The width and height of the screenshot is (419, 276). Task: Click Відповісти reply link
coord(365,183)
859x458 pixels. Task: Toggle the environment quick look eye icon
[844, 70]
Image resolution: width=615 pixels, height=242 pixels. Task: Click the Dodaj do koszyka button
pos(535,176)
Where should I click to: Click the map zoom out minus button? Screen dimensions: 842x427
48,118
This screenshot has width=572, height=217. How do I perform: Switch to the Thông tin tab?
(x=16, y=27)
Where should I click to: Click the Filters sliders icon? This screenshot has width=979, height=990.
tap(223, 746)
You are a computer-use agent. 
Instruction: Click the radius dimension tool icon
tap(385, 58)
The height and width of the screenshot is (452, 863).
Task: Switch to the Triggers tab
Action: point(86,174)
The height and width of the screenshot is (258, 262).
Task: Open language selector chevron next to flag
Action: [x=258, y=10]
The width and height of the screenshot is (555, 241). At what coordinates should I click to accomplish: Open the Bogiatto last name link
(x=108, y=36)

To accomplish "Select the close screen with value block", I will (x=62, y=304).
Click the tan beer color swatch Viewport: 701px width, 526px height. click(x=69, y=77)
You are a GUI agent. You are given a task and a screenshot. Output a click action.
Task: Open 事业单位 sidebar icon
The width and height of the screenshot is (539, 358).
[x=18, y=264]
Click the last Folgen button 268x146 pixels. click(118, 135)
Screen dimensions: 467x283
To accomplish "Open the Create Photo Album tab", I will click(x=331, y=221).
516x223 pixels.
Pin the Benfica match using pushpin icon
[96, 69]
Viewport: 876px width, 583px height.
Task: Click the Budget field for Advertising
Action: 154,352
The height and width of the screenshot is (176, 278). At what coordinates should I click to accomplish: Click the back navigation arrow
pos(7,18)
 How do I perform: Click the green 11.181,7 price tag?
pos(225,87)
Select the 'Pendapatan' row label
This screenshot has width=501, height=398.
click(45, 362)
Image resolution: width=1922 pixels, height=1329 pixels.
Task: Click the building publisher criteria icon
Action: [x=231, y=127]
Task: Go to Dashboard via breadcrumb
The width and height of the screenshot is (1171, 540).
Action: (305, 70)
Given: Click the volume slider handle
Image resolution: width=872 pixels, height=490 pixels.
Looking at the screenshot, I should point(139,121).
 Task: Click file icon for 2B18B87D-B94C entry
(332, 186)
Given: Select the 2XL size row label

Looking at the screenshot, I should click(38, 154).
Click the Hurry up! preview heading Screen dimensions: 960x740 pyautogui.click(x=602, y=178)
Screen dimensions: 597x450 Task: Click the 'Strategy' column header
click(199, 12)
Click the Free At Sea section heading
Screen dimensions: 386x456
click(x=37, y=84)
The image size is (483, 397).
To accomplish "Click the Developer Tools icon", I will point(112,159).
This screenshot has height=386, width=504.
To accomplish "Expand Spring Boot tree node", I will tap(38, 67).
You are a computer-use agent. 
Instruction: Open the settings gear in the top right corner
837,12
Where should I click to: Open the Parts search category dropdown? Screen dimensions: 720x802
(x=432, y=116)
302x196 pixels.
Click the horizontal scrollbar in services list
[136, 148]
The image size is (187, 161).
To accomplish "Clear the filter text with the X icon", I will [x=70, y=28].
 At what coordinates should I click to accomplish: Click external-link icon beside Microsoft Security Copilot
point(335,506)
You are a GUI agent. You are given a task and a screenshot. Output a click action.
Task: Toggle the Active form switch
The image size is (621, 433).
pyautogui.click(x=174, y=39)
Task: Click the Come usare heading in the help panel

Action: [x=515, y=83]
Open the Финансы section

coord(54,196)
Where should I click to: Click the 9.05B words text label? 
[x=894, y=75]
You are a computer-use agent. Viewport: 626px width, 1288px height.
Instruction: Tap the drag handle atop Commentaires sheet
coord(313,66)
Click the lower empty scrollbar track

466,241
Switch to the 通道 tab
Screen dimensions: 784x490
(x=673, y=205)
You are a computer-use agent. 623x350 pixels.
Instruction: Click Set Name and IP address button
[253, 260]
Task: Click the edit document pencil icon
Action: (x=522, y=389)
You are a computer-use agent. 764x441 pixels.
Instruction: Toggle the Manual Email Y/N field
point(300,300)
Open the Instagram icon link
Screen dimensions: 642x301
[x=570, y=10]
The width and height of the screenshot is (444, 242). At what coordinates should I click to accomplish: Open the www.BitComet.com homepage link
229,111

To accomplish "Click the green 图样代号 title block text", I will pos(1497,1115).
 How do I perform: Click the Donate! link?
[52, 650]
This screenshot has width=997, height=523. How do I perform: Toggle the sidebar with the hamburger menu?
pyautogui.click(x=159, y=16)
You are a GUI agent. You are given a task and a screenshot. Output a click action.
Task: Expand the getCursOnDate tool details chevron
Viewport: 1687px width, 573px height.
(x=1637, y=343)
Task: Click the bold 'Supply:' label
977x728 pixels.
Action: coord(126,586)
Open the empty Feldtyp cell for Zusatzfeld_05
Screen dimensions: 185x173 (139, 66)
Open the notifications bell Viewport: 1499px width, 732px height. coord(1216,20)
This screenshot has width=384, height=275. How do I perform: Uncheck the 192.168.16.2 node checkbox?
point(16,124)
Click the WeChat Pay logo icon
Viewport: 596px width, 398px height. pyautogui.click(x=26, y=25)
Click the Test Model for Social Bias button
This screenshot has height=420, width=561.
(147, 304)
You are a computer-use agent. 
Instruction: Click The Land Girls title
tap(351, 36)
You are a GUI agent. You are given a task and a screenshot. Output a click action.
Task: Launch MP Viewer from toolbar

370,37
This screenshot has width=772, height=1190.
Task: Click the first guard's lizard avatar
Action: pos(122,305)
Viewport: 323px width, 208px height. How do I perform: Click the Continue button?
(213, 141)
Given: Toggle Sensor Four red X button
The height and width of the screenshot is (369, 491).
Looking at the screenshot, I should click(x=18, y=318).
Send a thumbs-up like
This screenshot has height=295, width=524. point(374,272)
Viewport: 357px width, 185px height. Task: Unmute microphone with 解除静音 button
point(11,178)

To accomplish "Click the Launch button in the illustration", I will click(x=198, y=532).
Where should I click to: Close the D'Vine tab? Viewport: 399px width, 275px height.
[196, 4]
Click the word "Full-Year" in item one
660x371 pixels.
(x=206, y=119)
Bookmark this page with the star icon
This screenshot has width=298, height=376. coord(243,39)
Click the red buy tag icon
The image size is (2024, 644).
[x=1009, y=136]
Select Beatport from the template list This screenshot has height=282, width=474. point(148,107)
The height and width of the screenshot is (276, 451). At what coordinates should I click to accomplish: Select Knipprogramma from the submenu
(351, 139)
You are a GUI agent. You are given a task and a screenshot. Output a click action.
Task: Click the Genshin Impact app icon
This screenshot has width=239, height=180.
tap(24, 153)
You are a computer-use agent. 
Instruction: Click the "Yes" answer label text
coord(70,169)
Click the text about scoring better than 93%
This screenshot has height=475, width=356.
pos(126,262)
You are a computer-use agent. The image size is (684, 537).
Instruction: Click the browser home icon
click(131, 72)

○ ○ ○ ○ ○ ○ ○

**Exercise details**:
Extract every line of the records above and reproduce each one unchanged, in its original order.

**Output of the exercise**:
The width and height of the screenshot is (419, 276). Task: Click Відповісти reply link
coord(365,183)
859x458 pixels. Task: Toggle the environment quick look eye icon
[844, 70]
Image resolution: width=615 pixels, height=242 pixels. Task: Click the Dodaj do koszyka button
pos(535,176)
Where should I click to: Click the map zoom out minus button? Screen dimensions: 842x427
48,118
This screenshot has width=572, height=217. How do I perform: Switch to the Thông tin tab?
(x=16, y=27)
Where should I click to: Click the Filters sliders icon? This screenshot has width=979, height=990.
tap(223, 746)
You are a computer-use agent. 
Instruction: Click the radius dimension tool icon
tap(385, 58)
The height and width of the screenshot is (452, 863).
Task: Switch to the Triggers tab
Action: point(86,174)
The height and width of the screenshot is (258, 262).
Task: Open language selector chevron next to flag
Action: [x=258, y=10]
The width and height of the screenshot is (555, 241). At what coordinates should I click to accomplish: Open the Bogiatto last name link
(x=108, y=36)

To accomplish "Select the close screen with value block", I will (x=62, y=304).
Click the tan beer color swatch Viewport: 701px width, 526px height. click(x=69, y=77)
You are a GUI agent. You are given a task and a screenshot. Output a click action.
Task: Open 事业单位 sidebar icon
The width and height of the screenshot is (539, 358).
[x=18, y=264]
Click the last Folgen button 268x146 pixels. click(118, 135)
Screen dimensions: 467x283
To accomplish "Open the Create Photo Album tab", I will click(x=331, y=221).
516x223 pixels.
Pin the Benfica match using pushpin icon
[96, 69]
Viewport: 876px width, 583px height.
Task: Click the Budget field for Advertising
Action: 154,352
The height and width of the screenshot is (176, 278). At what coordinates should I click to accomplish: Click the back navigation arrow
pos(7,18)
 How do I perform: Click the green 11.181,7 price tag?
pos(225,87)
Select the 'Pendapatan' row label
This screenshot has width=501, height=398.
click(45, 362)
Image resolution: width=1922 pixels, height=1329 pixels.
Task: Click the building publisher criteria icon
Action: [x=231, y=127]
Task: Go to Dashboard via breadcrumb
The width and height of the screenshot is (1171, 540).
Action: (305, 70)
Given: Click the volume slider handle
Image resolution: width=872 pixels, height=490 pixels.
Looking at the screenshot, I should point(139,121).
 Task: Click file icon for 2B18B87D-B94C entry
(332, 186)
Given: Select the 2XL size row label

Looking at the screenshot, I should click(38, 154).
Click the Hurry up! preview heading Screen dimensions: 960x740 pyautogui.click(x=602, y=178)
Screen dimensions: 597x450 Task: Click the 'Strategy' column header
click(199, 12)
Click the Free At Sea section heading
Screen dimensions: 386x456
click(x=37, y=84)
The image size is (483, 397).
To accomplish "Click the Developer Tools icon", I will point(112,159).
This screenshot has height=386, width=504.
To accomplish "Expand Spring Boot tree node", I will tap(38, 67).
You are a computer-use agent. 
Instruction: Open the settings gear in the top right corner
837,12
Where should I click to: Open the Parts search category dropdown? Screen dimensions: 720x802
(x=432, y=116)
302x196 pixels.
Click the horizontal scrollbar in services list
[136, 148]
The image size is (187, 161).
To accomplish "Clear the filter text with the X icon", I will [x=70, y=28].
 At what coordinates should I click to accomplish: Click external-link icon beside Microsoft Security Copilot
point(335,506)
You are a GUI agent. You are given a task and a screenshot. Output a click action.
Task: Toggle the Active form switch
The image size is (621, 433).
pyautogui.click(x=174, y=39)
Task: Click the Come usare heading in the help panel

Action: [x=515, y=83]
Open the Финансы section

coord(54,196)
Where should I click to: Click the 9.05B words text label? 
[x=894, y=75]
You are a computer-use agent. Viewport: 626px width, 1288px height.
Instruction: Tap the drag handle atop Commentaires sheet
coord(313,66)
Click the lower empty scrollbar track

466,241
Switch to the 通道 tab
Screen dimensions: 784x490
(x=673, y=205)
You are a computer-use agent. 623x350 pixels.
Instruction: Click Set Name and IP address button
[253, 260]
Task: Click the edit document pencil icon
Action: (x=522, y=389)
You are a computer-use agent. 764x441 pixels.
Instruction: Toggle the Manual Email Y/N field
point(300,300)
Open the Instagram icon link
Screen dimensions: 642x301
[x=570, y=10]
The width and height of the screenshot is (444, 242). At what coordinates should I click to accomplish: Open the www.BitComet.com homepage link
229,111

To accomplish "Click the green 图样代号 title block text", I will pos(1497,1115).
 How do I perform: Click the Donate! link?
[52, 650]
This screenshot has width=997, height=523. How do I perform: Toggle the sidebar with the hamburger menu?
pyautogui.click(x=159, y=16)
You are a GUI agent. You are given a task and a screenshot. Output a click action.
Task: Expand the getCursOnDate tool details chevron
Viewport: 1687px width, 573px height.
(x=1637, y=343)
Task: Click the bold 'Supply:' label
977x728 pixels.
Action: coord(126,586)
Open the empty Feldtyp cell for Zusatzfeld_05
Screen dimensions: 185x173 (139, 66)
Open the notifications bell Viewport: 1499px width, 732px height. coord(1216,20)
This screenshot has width=384, height=275. How do I perform: Uncheck the 192.168.16.2 node checkbox?
point(16,124)
Click the WeChat Pay logo icon
Viewport: 596px width, 398px height. pyautogui.click(x=26, y=25)
Click the Test Model for Social Bias button
This screenshot has height=420, width=561.
(147, 304)
You are a computer-use agent. 
Instruction: Click The Land Girls title
tap(351, 36)
You are a GUI agent. You are given a task and a screenshot. Output a click action.
Task: Launch MP Viewer from toolbar

370,37
This screenshot has width=772, height=1190.
Task: Click the first guard's lizard avatar
Action: pos(122,305)
Viewport: 323px width, 208px height. How do I perform: Click the Continue button?
(213, 141)
Given: Toggle Sensor Four red X button
The height and width of the screenshot is (369, 491).
Looking at the screenshot, I should click(x=18, y=318).
Send a thumbs-up like
This screenshot has height=295, width=524. point(374,272)
Viewport: 357px width, 185px height. Task: Unmute microphone with 解除静音 button
point(11,178)

To accomplish "Click the Launch button in the illustration", I will click(x=198, y=532).
Where should I click to: Close the D'Vine tab? Viewport: 399px width, 275px height.
[196, 4]
Click the word "Full-Year" in item one
660x371 pixels.
(x=206, y=119)
Bookmark this page with the star icon
This screenshot has width=298, height=376. coord(243,39)
Click the red buy tag icon
The image size is (2024, 644).
[x=1009, y=136]
Select Beatport from the template list This screenshot has height=282, width=474. point(148,107)
The height and width of the screenshot is (276, 451). At what coordinates should I click to accomplish: Select Knipprogramma from the submenu
(351, 139)
You are a GUI agent. You are given a task and a screenshot. Output a click action.
Task: Click the Genshin Impact app icon
This screenshot has width=239, height=180.
tap(24, 153)
You are a computer-use agent. 
Instruction: Click the "Yes" answer label text
coord(70,169)
Click the text about scoring better than 93%
This screenshot has height=475, width=356.
pos(126,262)
You are a computer-use agent. The image size is (684, 537).
Instruction: Click the browser home icon
click(131, 72)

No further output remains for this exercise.